That consubstantiation is not taught in the Scriptures, might be proved by all the arguments which have been adduced to show, that the literal interpretation of the words, "This is my body," "This is my blood," is false. These it is unnecessary to go over again, as they were so lately laid before you. It deserves attention, that the interpretation of the Lutheran church is more forced and unnatural than that of the Romish church. The Papist, suspecting no figure in the case, with childish simplicity takes the words as they stand, "this bread is my body," and believes that the one is miraculously changed into the other. The Lutheran employs some thought, and exercises a little ingenuity, and finds that the words signify, not "This bread is my body," but "This bread contains my body." By what law does he deviate from the strict interpretation? Where does he find, that the verb of existence, is, signifies in, with, or under? Not in any of the canons of criticism, but in the necessity of his system, which cannot be supported without this explanation. Hence it is evident, that the Papist has the advantage of the Lutheran; and that, if the words are to be literally understood, they favour transubstantiation, and consubstantiation is founded on a perversion of them. Both doctrines are contrary to Scripture, as well as to reason and common sense; but that of Lutherans offers more direct violence to the words of inspiration.

However objectionable consubstantiation may be, it is, when compared with the favourite dogma of Papists, a harmless absurdity, as it is not clogged with the impious consequences which are deduced from transubstantiation. Although Lutherans believe the corporeal presence of Christ in the sacrament, they condemn the worship of it as idolatrous; they do not maintain the sacrifice of the mass, nor withhold the cup from the laity. It is an opinion which has no influence upon their practice, and does not lead them into error respecting other doctrines of religion. On this account, it has been regarded by the Reformed churches with less displeasure than the Popish tenet, and has been considered by many as not constituting an insurmountable obstacle to the communion between them.

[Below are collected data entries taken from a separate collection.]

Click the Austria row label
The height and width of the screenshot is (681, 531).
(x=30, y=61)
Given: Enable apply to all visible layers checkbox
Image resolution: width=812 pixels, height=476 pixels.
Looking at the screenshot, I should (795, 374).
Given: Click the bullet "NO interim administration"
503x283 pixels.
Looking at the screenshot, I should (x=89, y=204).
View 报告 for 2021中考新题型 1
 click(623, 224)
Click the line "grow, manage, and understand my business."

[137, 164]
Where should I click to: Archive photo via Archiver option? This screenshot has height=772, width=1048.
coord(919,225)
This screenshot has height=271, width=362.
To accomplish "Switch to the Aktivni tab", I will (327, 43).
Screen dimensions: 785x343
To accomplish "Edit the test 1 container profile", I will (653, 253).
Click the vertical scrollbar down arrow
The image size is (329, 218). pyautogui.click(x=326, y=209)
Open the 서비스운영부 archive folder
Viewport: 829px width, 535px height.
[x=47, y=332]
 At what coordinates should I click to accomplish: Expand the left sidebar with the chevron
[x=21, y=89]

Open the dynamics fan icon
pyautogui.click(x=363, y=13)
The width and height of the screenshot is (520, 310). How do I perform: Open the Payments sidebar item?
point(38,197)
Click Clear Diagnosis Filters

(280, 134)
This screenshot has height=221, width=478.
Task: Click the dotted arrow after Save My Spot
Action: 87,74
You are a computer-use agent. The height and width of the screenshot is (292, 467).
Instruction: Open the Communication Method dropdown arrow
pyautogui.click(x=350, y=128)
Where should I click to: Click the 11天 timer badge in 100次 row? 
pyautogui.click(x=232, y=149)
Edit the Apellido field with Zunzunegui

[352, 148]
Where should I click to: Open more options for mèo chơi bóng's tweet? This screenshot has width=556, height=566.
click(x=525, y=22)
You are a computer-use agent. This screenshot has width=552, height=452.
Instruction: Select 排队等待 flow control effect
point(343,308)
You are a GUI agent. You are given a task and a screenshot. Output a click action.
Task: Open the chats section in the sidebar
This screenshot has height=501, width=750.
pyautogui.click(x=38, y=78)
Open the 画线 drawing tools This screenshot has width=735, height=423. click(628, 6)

The opinion of Zuinglius comes next to be considered. Although he does not hold so distinguished a place as Luther in the history of the Protestant Churches, yet it is certain that he preceded him in openly opposing the errors and corruptions of the Church of Rome, made earlier and more rapid progress in the knowledge of the truth, and entertained far more enlightened views on the subject of the Eucharist than the German Reformer. He began to preach the gospel, as we are informed by himself, the year before Luther first declaimed against indulgences, and while the name of the latter was unknown in Switzerland. "He saw," as Melchior Adam relates in his life, "the error of transubstantiation, or of the substantial conversion of bread and wine into the body and blood of Christ, the accidents only remaining; he saw that the dogma of consubstantiation, or impanation, that is, of the corporeal presence of Christ in the bread and wine, their substance remaining, which Luther embraced, agreed neither with the words of our Lord, nor with the analogy of Christian faith, nor with the consent of orthodox antiquity; for he saw that it had not been said by Christ, Let this be or become my body,' nor even, Under this, or in this, my body is, or is contained.' Yet he did not see what he should safely adopt, till having weighed many similar passages of Scripture, and consulted orthodox antiquity, as Tertullian, Ambrose, Augustine, Theodoret, Bertram, and others, he at length determined, that in the words of our Lord, This is my body,' or, This bread is my body,' there is a metonymy peculiar to the Hebrew language, and that metonymically the name of

the thing signified is transferred to the sign; that the bread is called the body of the Lord, and the wine the blood of the New Testament, because they are symbols of the body and blood of the Lord, or because they signify the body and blood of the Lord sacramentally. Before he published this opinion, he not only communicated it to his faithful friends, but took care that it should be made known to all persons in Germany and France who were distinguished for learning and authority; for he foresaw that the opposite opinion, which for so many ages had taken deep root in the minds of men, would with great difficulty be eradicated." The opinion which he finally adopted was this,"That the bread and wine were no more than a representation of the body and blood of Christ; or, in other words, the signs appointed to denote the benefits that were conferred upon mankind in consequence of the death of Christ; that, therefore, Christians derived no other fruit from the participation of the Lord's Supper, than a mere commemoration and remembrance of the merits of Christ, and that there was nothing in the ordinance but a memorial of Christ."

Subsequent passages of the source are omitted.